-- Directions --
Find the line containing "Task: Click the 应用推荐 phone badge" in the entries below. Restate it and each line after it, word for word, up to and including the line containing "This screenshot has height=488, width=842.".

-- Records contained in a dataset --
:::

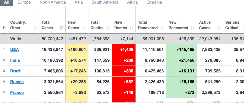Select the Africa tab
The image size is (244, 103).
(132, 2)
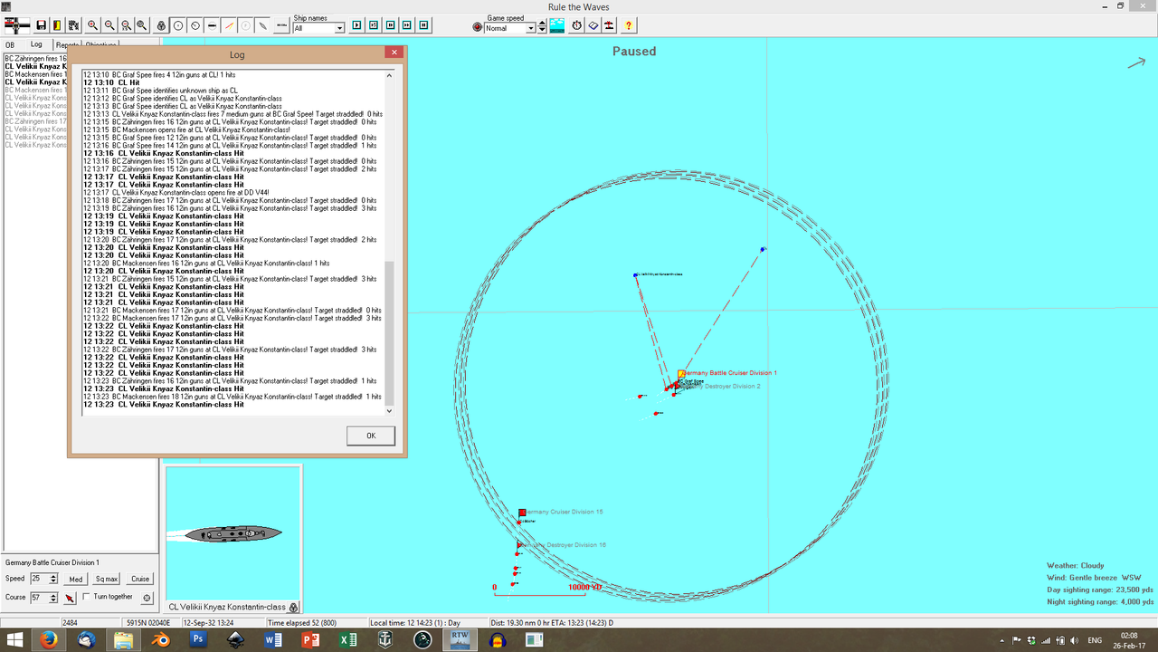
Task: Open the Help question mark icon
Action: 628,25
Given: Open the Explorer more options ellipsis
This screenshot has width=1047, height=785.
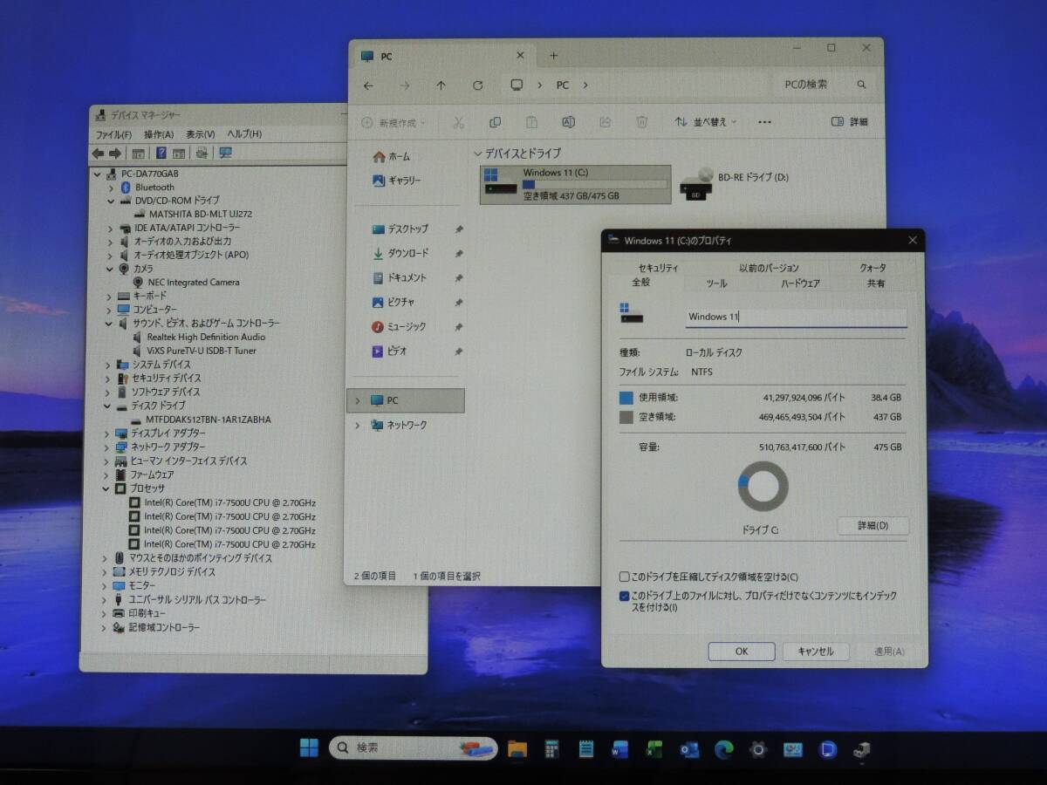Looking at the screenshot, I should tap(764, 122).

:::

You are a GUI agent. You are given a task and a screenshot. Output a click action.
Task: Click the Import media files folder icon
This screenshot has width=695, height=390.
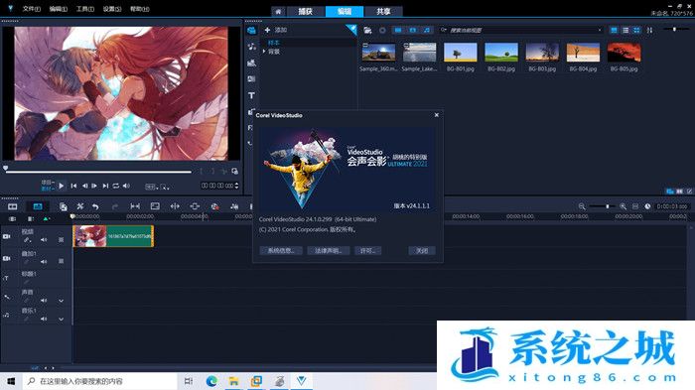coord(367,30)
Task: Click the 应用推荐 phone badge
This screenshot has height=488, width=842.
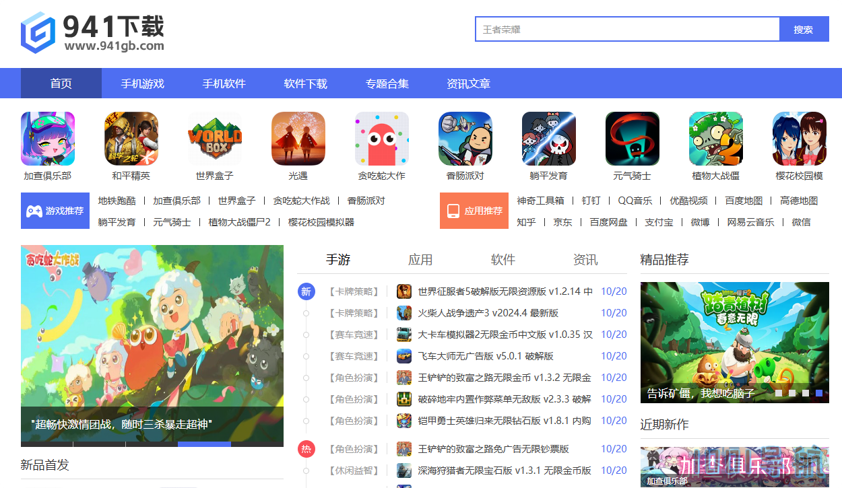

:::

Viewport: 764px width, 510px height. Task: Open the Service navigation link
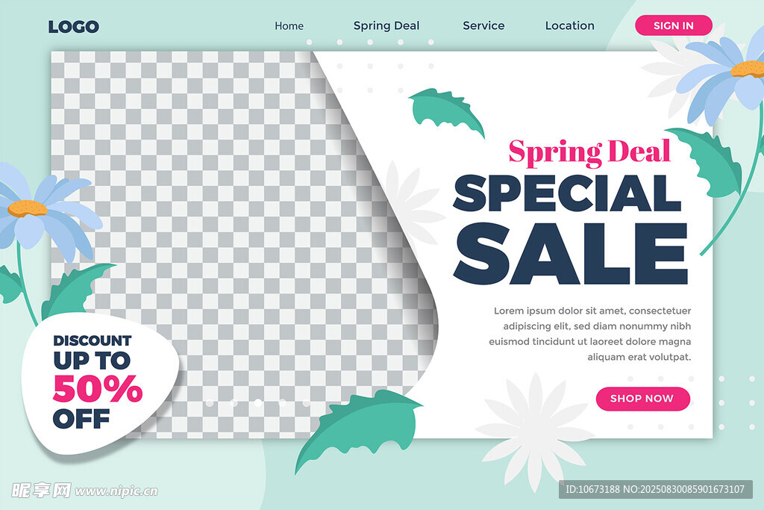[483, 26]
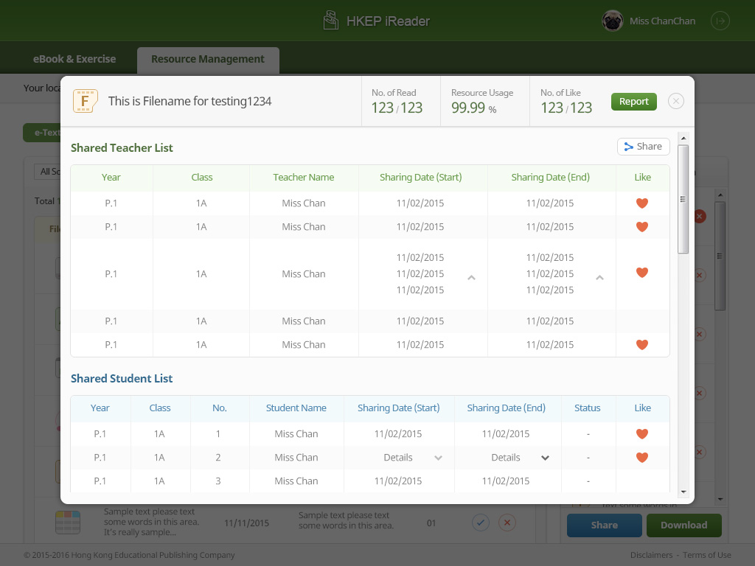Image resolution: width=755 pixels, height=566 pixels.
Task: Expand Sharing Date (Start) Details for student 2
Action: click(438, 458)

:::

-- Answer section --
Task: Click the 应用推荐 phone badge
This screenshot has height=488, width=842.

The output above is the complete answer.